As of today, an absolute delta in QALY is mostly used by the authorities to set cost limits for innovation. A more effective way of quantifying whether the innovation answers a medical need might be to take into account the relative gain in quality of life, for instance by including in the current (informal) WTP system a coefficient reflecting the baseline QALY. This coefficient could be regarded as a 4th dimension of a CE analysis.

But how is the WTP defined in other countries?

If we take a look at neighboring countries, the willingness to pay is sometimes set differently. For example, in the Netherlands a new approach was introduced in 2015. ‘Zorginstituut Nederland’ (ZiN) set a higher WTP for healthcare solutions with meaningful benefit to patients with severe health conditions, making budget available for innovations in the context of life threatening diseases. This however, does not solve the problem in the example described above (subcutaneous syringes > tablets). After all, it is the same disease and the same WTP is used even for minor improvements made.
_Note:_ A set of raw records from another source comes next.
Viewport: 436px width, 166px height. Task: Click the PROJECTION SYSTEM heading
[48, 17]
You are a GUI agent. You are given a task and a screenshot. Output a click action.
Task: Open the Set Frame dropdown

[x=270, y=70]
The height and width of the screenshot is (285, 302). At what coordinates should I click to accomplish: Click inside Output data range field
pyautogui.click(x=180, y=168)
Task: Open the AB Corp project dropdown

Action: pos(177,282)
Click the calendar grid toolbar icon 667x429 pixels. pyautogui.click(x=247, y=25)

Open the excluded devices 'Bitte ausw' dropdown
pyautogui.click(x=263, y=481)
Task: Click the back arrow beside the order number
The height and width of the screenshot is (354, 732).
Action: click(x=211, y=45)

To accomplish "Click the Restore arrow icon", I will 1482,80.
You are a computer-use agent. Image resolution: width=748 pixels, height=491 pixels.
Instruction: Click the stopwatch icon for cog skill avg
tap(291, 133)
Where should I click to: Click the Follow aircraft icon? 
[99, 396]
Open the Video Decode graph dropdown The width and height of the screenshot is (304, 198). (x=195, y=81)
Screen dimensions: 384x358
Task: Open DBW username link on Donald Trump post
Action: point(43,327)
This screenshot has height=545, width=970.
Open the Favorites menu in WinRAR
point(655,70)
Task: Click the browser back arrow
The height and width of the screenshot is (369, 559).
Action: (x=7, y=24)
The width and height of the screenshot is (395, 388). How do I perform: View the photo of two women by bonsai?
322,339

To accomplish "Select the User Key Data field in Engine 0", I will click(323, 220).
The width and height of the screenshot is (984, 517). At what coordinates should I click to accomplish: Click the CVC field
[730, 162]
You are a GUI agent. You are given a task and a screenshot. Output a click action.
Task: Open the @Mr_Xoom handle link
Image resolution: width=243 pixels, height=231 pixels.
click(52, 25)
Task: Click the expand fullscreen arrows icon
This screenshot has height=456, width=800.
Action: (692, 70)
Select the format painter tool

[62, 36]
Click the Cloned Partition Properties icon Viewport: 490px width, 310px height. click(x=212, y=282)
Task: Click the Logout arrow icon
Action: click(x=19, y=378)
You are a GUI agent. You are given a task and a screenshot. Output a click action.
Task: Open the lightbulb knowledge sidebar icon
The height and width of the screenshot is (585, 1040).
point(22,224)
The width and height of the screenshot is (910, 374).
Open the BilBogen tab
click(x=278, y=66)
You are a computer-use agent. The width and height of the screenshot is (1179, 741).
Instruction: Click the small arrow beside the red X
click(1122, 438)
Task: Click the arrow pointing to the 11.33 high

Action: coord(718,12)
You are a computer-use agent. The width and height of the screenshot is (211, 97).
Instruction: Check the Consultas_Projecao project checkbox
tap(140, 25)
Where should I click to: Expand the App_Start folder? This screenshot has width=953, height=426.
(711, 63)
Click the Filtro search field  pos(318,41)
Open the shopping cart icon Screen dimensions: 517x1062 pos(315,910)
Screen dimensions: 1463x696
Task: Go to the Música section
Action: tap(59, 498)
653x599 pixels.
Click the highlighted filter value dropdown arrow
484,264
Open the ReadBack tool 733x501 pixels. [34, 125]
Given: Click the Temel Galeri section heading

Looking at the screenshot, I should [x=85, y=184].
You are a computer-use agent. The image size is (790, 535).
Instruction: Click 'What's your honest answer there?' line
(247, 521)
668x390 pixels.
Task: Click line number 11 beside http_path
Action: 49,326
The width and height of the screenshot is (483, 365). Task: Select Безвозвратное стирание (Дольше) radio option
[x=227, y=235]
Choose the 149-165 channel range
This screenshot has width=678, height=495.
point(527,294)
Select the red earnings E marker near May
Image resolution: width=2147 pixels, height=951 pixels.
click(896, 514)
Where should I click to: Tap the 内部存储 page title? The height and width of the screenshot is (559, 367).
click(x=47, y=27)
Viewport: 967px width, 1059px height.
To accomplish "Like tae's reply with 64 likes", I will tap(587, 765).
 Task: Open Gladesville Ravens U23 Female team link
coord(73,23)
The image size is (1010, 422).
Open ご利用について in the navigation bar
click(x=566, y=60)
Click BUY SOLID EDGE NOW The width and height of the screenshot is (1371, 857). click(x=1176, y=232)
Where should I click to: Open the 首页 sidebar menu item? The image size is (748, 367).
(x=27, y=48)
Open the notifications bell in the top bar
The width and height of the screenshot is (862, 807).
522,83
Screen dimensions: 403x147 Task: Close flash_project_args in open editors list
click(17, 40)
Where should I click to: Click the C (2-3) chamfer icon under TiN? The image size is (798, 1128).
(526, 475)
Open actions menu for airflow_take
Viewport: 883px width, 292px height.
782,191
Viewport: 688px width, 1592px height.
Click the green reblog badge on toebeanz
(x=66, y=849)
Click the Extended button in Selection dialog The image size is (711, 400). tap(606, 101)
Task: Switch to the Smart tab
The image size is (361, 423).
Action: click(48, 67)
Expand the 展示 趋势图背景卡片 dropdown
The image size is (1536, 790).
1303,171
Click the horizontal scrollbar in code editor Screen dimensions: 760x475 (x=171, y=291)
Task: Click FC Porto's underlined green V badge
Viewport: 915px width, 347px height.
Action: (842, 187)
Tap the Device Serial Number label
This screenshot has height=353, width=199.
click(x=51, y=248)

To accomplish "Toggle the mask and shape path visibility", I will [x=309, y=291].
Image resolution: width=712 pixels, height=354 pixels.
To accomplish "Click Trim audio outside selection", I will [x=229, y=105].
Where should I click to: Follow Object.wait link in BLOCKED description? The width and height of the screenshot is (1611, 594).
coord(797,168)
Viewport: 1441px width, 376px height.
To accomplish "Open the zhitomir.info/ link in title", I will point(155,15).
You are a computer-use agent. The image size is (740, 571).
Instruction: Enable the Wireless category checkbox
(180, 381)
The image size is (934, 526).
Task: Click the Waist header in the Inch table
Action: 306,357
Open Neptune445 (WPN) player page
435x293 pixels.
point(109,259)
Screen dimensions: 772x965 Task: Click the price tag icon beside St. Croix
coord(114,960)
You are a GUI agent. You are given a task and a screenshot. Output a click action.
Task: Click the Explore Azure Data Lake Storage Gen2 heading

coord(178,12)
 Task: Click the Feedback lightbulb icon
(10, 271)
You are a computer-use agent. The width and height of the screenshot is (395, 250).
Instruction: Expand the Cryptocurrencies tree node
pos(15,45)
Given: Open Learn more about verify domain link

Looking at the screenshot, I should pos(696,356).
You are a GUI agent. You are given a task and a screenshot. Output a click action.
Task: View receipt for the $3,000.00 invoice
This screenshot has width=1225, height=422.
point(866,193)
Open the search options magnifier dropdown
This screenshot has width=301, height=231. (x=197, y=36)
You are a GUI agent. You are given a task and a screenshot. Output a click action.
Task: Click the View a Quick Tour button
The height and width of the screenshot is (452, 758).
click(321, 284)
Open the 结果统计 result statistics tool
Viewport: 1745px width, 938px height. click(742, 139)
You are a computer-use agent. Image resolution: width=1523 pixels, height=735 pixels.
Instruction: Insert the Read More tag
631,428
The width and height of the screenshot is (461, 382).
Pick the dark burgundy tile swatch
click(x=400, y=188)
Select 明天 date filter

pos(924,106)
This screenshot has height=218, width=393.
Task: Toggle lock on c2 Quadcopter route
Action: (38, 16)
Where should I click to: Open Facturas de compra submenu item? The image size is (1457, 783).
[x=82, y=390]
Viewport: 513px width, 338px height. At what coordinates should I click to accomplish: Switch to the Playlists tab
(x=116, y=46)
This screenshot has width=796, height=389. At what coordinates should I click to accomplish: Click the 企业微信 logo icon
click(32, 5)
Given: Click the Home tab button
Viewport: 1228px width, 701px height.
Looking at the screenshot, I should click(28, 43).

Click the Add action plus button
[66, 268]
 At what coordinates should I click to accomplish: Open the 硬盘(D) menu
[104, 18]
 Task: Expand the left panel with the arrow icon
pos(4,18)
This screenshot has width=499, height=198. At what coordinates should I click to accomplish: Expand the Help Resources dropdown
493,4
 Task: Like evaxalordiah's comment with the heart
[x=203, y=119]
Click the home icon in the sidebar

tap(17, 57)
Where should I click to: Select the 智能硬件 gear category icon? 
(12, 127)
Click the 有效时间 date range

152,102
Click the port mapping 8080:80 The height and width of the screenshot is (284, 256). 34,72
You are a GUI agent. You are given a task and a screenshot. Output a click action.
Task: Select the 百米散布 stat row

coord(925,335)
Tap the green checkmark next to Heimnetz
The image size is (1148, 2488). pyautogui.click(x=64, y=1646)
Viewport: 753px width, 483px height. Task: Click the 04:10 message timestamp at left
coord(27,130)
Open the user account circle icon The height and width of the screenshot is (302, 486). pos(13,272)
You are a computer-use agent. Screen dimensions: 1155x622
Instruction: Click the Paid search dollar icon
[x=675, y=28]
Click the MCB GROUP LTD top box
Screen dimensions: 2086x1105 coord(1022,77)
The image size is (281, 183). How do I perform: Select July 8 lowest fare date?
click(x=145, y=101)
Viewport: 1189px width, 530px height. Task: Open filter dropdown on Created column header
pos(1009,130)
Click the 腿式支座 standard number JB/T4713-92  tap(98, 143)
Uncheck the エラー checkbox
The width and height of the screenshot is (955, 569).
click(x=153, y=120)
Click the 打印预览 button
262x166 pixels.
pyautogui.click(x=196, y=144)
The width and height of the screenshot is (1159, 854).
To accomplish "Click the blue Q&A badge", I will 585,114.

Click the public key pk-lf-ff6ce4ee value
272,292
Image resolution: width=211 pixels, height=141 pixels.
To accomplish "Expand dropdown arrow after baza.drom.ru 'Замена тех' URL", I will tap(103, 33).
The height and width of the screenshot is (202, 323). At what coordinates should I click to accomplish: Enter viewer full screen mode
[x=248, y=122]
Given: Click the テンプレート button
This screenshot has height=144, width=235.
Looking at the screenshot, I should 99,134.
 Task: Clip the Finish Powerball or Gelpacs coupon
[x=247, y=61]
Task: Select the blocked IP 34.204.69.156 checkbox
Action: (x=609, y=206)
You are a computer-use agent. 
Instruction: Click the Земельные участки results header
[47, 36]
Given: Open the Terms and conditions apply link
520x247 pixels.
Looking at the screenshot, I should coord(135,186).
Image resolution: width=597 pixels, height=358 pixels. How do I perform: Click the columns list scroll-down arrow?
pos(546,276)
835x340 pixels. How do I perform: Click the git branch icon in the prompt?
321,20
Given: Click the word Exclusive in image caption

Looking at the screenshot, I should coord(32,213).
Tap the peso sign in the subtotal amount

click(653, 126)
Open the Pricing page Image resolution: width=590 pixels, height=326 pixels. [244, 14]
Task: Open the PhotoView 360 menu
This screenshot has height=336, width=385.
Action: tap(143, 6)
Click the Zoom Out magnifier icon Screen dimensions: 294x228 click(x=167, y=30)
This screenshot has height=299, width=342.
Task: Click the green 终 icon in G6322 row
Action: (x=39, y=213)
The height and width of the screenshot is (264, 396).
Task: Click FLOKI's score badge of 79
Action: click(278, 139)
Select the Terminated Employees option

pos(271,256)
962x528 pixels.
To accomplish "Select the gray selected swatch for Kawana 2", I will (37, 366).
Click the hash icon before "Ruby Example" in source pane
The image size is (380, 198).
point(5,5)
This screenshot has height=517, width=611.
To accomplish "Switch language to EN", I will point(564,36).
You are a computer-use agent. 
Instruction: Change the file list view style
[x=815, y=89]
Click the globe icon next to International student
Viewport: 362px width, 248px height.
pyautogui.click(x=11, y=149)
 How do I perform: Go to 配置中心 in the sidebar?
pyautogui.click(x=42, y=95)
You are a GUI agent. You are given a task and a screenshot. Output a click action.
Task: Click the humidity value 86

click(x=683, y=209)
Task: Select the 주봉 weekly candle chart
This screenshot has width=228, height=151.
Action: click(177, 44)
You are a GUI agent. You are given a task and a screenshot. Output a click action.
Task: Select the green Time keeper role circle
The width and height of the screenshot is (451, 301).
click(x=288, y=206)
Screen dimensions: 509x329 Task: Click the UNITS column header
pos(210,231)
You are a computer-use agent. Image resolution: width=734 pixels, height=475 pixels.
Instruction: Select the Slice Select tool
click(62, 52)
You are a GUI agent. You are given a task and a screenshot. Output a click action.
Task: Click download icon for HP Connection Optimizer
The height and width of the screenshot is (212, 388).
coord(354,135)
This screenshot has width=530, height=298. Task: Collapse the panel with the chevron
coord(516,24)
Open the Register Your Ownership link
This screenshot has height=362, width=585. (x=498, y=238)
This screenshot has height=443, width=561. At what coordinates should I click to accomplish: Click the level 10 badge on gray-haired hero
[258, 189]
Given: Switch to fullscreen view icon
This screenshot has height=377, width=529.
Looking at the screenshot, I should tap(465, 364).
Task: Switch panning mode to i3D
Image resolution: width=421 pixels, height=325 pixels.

In France, the value of one life (estimated at 3 Mio €) is used as starting point, which is  converted to one life year, resulting in a WTP between +/- 150 000 and 200 000 € / life year when taking into account the age and discounting factor (measure to anticipate on future inflation). The thresholds in France are even higher compared to other countries like Belgium (35 000 €), Wales (£ 20 000), the United Kingdom (£ 30 000), … . But in common, the medical need is not the driving parameter.

Moving forward…

A starting point might be the value of one life. In France this would mean +/- 3 Mio €. Using a linear scale (the profit of 0,1 QALY corresponding to 0.3 Mio €) would not make sense in our view, but a logarithmic scaling or the use of a modified metric system could be used to assess where to invest the budget more optimally, i.e. where the real medical need is. There might then be a higher willingness to pay when proportionally more QALYs can be gained.

Anyhow, it is worthwhile initiating these discussions, in order to protect future healthcare expenditures, in the interest of the patient and the healthcare system as a whole.